> Problem requirements: Once the pictures are set aside, copy the data below exactly as it stands.

> Given data:

+-------+

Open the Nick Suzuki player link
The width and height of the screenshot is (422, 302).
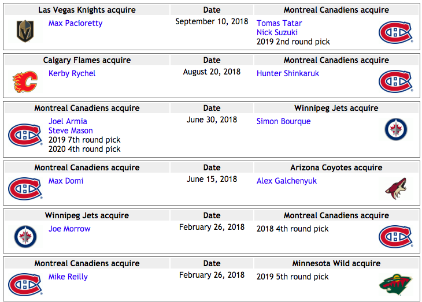(277, 32)
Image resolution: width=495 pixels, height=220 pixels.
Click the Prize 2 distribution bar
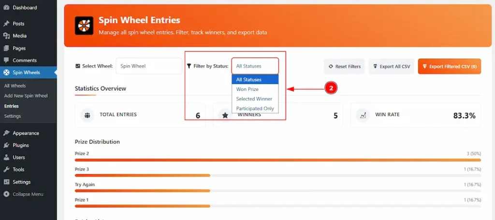point(277,160)
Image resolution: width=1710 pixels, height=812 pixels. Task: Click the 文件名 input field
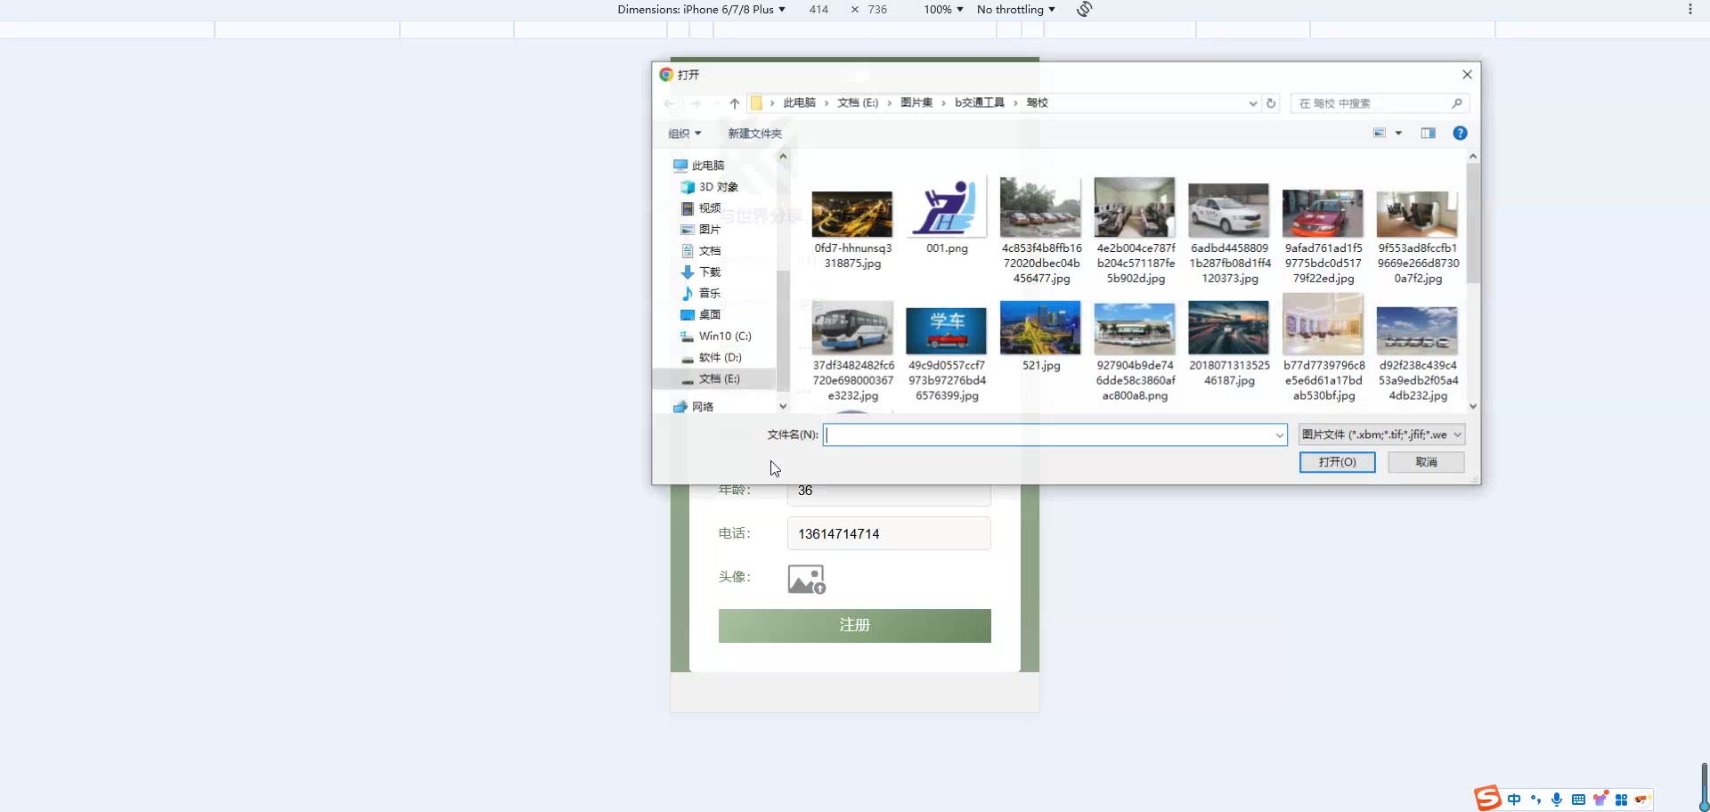tap(1049, 435)
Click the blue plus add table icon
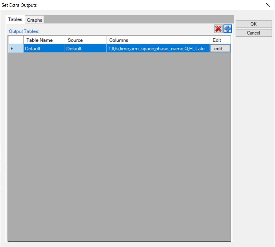 coord(228,29)
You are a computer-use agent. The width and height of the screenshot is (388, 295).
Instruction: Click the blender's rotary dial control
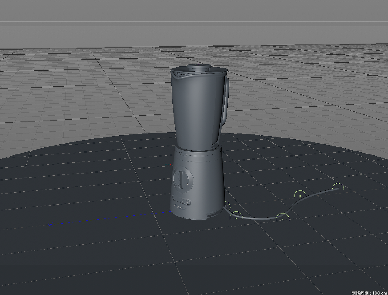pos(181,179)
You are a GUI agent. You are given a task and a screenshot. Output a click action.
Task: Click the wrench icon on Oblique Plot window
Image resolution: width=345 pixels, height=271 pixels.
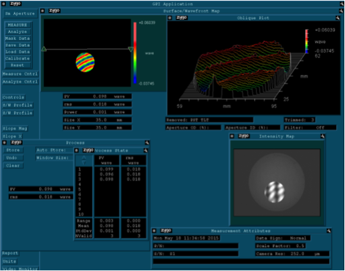pos(338,18)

+-------+

> Solution to this exercise:
Open the Nick Suzuki player link
The width and height of the screenshot is (422, 302).
(277, 32)
Image resolution: width=495 pixels, height=220 pixels.
Click the Prize 2 distribution bar
point(277,160)
Image resolution: width=1710 pixels, height=812 pixels. Task: Click the 文件名 input field
tap(1049, 435)
Click the blue plus add table icon
 coord(228,29)
You are a computer-use agent. The width and height of the screenshot is (388, 295).
Instruction: Click the blender's rotary dial control
pos(181,179)
You are a GUI agent. You are given a task and a screenshot. Output a click action.
Task: Click the wrench icon on Oblique Plot window
Image resolution: width=345 pixels, height=271 pixels.
pos(338,18)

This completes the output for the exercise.